Frag Box (Herman Jackson)
Herman Jackson • Book 2
by Richard A. Thompson
Why You'll Love This
A murdered Vietnam vet's secret footlocker drags a man straight into a war he never fought — and a present he can't escape.
- Great if you want: noir with Vietnam-era ghosts haunting a reluctant investigator
- The experience: compact and gritty — reads fast, hits harder than its size suggests
- The writing: Thompson keeps prose lean and dialogue sharp, with dry Midwestern wit
- Skip if: you haven't read book one and dislike dropping into established relationships
About This Book
Herman Jackson is a bail bondsman with a talent for staying out of trouble—until a dead Vietnam veteran named Charlie Victor lands squarely in his lap and refuses to be ignored. What follows is a story about old wounds, buried secrets, and the uncomfortable truth that some wars never really end. Thompson grounds his mystery in something deeper than whodunit: the weight of loyalty, the cost of looking away, and what it means to do right by someone who can no longer speak for themselves.

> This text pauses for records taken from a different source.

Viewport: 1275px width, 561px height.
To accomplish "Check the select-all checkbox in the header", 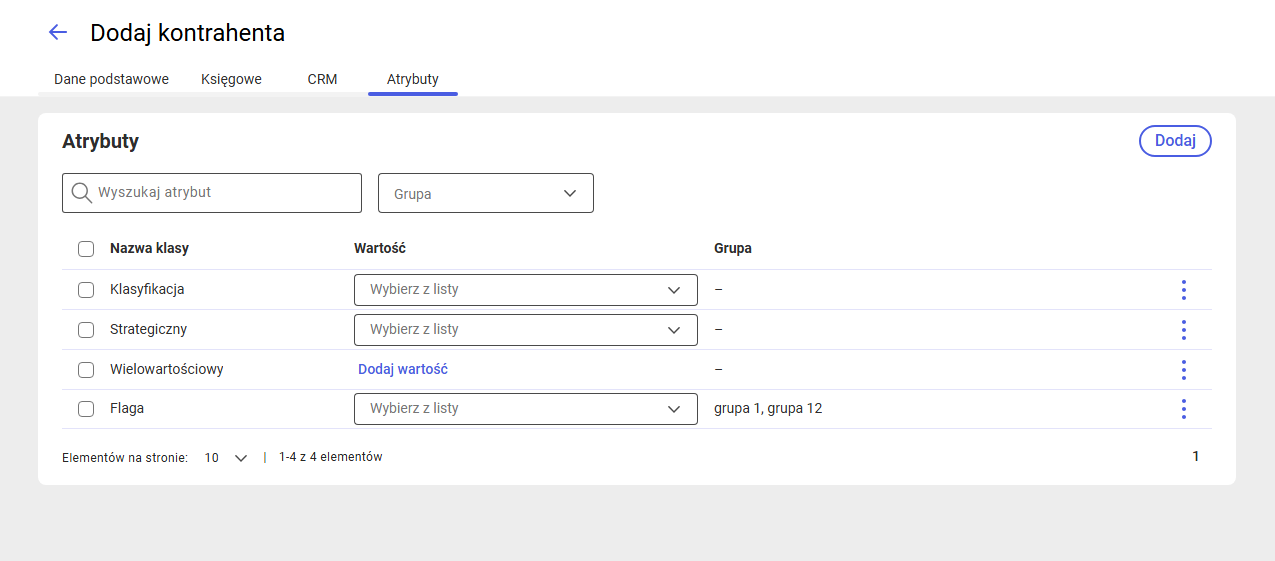I will coord(86,249).
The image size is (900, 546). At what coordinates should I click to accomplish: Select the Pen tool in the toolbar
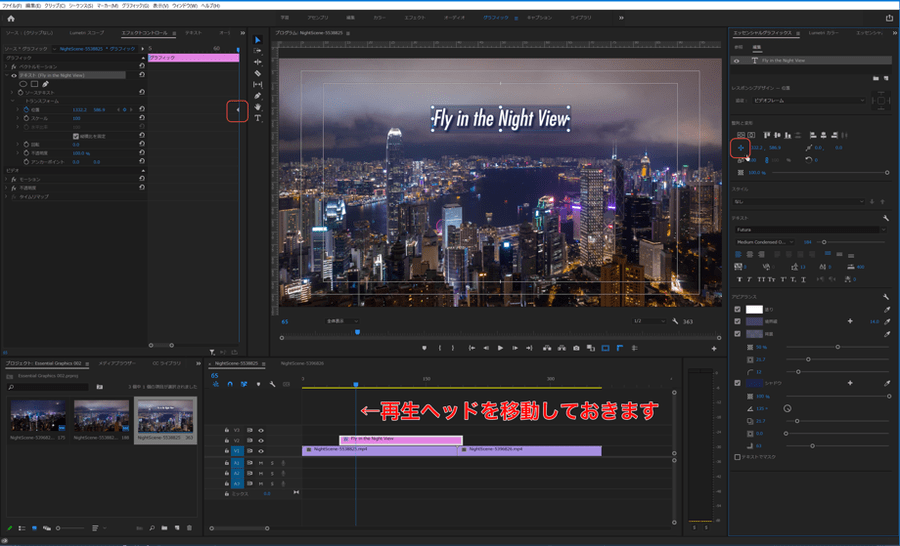257,96
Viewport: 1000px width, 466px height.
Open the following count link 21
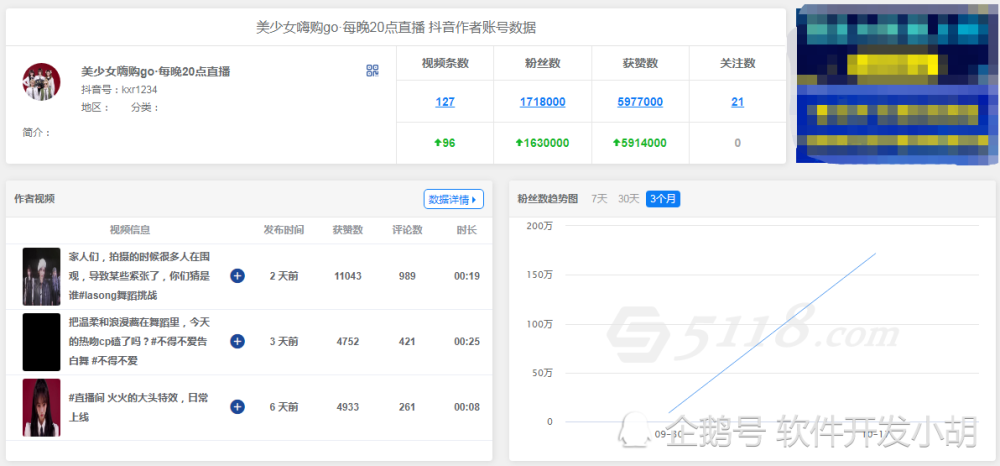[738, 102]
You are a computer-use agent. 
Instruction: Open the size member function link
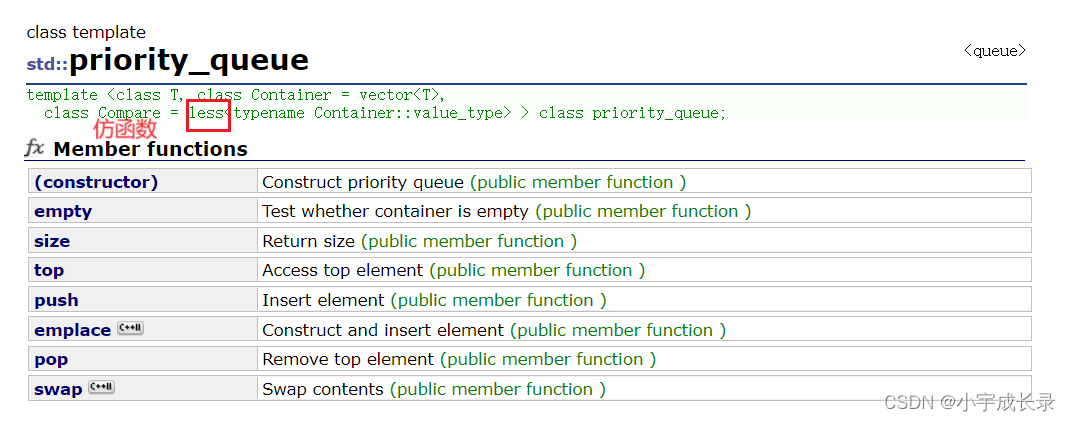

Thompson writes with a lean, sardonic wit that keeps the pages turning without ever cheapening the emotional stakes beneath the surface. The Herman Jackson series has a distinctive voice—world-weary but not cynical, sharp but not showy—and Frag Box delivers that in full. The plotting is tight, the period texture feels lived-in rather than performed, and the central moral question lingers well past the final page. For readers who want their crime fiction to carry genuine human weight without losing the forward momentum that makes the genre satisfying, this one delivers.